Recorded data:

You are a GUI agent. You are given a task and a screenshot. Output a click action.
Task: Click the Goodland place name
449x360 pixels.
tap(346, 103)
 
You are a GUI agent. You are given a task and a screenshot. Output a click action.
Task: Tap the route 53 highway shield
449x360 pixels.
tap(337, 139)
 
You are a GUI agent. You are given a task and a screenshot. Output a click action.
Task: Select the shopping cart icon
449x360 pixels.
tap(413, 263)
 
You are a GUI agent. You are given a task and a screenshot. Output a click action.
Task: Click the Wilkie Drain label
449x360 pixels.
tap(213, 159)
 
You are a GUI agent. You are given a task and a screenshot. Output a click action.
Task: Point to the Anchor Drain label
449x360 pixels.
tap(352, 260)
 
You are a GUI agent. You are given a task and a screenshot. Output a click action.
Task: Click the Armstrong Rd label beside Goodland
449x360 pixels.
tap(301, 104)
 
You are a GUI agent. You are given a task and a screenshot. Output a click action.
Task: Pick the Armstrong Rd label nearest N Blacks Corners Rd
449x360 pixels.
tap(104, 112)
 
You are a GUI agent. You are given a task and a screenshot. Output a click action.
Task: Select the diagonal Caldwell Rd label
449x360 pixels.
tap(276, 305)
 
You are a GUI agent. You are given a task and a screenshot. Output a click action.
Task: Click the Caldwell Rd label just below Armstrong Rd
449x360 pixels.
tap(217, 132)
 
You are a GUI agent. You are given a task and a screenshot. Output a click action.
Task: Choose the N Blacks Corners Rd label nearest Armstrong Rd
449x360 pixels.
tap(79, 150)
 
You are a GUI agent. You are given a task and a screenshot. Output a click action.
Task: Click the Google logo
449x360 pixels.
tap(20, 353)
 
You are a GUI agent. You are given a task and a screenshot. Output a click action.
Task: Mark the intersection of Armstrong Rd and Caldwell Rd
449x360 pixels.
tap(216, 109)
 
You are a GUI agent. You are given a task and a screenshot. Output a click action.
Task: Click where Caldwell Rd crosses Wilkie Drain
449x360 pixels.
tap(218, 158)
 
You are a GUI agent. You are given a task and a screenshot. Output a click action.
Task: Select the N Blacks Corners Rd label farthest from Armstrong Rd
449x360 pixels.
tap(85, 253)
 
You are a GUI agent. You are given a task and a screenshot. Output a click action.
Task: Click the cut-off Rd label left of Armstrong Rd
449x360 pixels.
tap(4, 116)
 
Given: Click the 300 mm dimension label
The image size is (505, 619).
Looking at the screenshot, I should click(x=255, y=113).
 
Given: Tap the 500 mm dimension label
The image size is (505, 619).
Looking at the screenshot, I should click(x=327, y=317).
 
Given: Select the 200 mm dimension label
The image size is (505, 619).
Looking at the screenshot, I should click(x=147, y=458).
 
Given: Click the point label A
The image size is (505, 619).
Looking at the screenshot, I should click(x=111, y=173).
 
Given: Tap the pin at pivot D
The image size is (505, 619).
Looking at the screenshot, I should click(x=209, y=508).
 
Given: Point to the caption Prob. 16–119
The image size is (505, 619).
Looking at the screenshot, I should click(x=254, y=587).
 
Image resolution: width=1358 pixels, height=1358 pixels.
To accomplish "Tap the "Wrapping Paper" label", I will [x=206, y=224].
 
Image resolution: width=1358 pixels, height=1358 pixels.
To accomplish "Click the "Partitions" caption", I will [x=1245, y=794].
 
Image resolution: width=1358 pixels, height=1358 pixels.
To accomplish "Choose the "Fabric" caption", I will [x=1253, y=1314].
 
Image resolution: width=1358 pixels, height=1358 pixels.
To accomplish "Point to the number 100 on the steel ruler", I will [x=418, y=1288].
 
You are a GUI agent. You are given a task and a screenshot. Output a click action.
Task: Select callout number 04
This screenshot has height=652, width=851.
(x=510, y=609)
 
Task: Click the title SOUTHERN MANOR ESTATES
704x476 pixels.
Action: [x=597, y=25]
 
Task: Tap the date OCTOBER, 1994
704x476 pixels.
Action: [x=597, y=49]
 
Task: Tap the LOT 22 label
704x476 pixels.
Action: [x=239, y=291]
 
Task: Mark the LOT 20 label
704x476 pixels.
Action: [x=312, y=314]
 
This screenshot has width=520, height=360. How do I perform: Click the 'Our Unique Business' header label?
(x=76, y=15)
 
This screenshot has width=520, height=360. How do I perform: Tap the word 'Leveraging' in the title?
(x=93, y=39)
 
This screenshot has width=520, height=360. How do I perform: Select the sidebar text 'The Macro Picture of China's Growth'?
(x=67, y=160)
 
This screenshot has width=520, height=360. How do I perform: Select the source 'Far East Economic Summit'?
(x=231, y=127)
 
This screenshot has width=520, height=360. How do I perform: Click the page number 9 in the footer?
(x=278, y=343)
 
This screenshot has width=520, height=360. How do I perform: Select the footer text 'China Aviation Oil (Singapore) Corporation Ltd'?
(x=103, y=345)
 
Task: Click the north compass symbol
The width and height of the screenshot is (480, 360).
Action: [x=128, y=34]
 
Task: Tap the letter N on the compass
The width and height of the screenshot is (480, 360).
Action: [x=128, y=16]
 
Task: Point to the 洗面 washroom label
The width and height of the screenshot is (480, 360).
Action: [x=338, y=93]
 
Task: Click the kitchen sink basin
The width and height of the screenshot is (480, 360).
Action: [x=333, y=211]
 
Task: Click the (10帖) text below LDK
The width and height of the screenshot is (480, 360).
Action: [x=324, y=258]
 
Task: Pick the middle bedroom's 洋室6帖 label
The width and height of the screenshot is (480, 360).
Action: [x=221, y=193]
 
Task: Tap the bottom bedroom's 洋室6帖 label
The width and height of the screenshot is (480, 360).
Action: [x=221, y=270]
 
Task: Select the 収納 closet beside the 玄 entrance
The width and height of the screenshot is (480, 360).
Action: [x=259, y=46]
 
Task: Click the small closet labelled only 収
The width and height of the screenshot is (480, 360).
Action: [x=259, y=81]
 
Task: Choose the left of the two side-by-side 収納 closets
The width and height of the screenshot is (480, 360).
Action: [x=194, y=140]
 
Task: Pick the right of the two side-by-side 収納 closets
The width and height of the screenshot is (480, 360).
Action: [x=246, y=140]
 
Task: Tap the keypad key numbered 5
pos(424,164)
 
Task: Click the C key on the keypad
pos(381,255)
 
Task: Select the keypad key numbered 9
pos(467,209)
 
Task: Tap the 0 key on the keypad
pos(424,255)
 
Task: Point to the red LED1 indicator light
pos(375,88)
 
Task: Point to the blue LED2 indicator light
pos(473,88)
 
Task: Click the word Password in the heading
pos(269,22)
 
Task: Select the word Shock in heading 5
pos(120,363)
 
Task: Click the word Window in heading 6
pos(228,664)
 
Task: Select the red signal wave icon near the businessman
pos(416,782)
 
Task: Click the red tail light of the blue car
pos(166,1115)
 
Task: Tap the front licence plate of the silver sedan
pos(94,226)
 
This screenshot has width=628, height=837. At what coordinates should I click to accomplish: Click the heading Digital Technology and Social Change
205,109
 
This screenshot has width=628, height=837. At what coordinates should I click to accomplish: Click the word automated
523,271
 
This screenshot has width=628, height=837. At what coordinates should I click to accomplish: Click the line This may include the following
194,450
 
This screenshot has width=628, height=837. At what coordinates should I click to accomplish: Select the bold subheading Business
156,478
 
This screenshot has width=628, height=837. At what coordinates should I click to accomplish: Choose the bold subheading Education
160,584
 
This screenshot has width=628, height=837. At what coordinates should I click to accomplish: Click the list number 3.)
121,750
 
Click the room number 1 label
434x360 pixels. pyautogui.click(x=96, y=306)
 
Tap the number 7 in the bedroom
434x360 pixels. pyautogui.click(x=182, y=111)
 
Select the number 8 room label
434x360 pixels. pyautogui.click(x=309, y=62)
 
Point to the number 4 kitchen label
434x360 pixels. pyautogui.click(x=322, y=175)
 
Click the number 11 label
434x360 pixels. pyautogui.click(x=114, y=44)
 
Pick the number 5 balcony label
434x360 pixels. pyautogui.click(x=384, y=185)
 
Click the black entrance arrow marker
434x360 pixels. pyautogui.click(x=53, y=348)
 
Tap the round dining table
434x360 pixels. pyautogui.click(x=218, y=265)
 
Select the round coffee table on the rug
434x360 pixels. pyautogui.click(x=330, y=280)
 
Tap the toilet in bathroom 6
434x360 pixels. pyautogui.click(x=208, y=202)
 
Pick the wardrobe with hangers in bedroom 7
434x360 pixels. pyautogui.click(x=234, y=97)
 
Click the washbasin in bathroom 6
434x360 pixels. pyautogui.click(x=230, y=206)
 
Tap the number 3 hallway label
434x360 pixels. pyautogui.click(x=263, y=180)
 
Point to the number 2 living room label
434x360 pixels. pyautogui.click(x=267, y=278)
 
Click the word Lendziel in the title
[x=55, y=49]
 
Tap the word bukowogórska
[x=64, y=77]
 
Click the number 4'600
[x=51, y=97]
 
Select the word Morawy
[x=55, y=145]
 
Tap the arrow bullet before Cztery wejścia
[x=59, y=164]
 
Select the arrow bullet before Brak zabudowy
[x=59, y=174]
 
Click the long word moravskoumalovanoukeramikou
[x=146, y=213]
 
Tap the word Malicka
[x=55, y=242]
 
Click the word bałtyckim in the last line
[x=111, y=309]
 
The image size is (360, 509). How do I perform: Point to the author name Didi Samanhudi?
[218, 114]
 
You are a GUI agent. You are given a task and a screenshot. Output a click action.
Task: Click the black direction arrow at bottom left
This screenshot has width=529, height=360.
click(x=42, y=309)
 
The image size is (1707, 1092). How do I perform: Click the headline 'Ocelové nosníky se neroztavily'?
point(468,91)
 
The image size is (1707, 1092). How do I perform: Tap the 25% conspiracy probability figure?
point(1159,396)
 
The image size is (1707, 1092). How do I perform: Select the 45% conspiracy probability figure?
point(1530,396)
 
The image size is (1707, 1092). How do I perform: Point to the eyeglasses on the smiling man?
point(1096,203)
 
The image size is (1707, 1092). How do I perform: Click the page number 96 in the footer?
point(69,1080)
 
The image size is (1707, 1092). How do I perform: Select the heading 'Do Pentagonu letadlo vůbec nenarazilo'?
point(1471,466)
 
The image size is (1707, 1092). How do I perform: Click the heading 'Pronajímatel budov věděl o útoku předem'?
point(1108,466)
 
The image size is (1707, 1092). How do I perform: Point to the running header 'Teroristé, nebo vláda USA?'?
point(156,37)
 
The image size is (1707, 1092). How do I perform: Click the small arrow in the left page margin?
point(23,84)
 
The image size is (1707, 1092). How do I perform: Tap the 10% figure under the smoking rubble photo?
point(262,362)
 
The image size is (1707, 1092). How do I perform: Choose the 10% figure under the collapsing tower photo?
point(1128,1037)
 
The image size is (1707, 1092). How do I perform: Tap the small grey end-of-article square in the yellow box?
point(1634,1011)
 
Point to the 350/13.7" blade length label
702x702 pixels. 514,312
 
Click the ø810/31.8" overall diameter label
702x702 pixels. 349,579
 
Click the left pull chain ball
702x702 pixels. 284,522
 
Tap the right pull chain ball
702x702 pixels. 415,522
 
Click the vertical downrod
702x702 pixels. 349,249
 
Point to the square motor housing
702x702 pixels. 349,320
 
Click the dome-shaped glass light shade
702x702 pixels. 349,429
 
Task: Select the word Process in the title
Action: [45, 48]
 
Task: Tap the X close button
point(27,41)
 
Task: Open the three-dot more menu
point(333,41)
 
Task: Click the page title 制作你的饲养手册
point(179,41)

## GIVEN INSTRUCTION
Rewrite everything from the line containing "Click the word bałtyckim in the last line" down to the line containing "point(1471,466)", swapping "probability" for "likelihood" and keeping all else unchanged.

## RESULT FOR THIS EXERCISE
Click the word bałtyckim in the last line
[x=111, y=309]
 
The image size is (360, 509). How do I perform: Point to the author name Didi Samanhudi?
[218, 114]
 
You are a GUI agent. You are given a task and a screenshot. Output a click action.
Task: Click the black direction arrow at bottom left
This screenshot has width=529, height=360.
click(x=42, y=309)
 
The image size is (1707, 1092). How do I perform: Click the headline 'Ocelové nosníky se neroztavily'?
point(468,91)
 
The image size is (1707, 1092). How do I perform: Tap the 25% conspiracy likelihood figure?
point(1159,396)
 
The image size is (1707, 1092). How do I perform: Select the 45% conspiracy likelihood figure?
point(1530,396)
 
The image size is (1707, 1092). How do I perform: Point to the eyeglasses on the smiling man?
point(1096,203)
 
The image size is (1707, 1092). How do I perform: Click the page number 96 in the footer?
point(69,1080)
 
The image size is (1707, 1092). How do I perform: Select the heading 'Do Pentagonu letadlo vůbec nenarazilo'?
point(1471,466)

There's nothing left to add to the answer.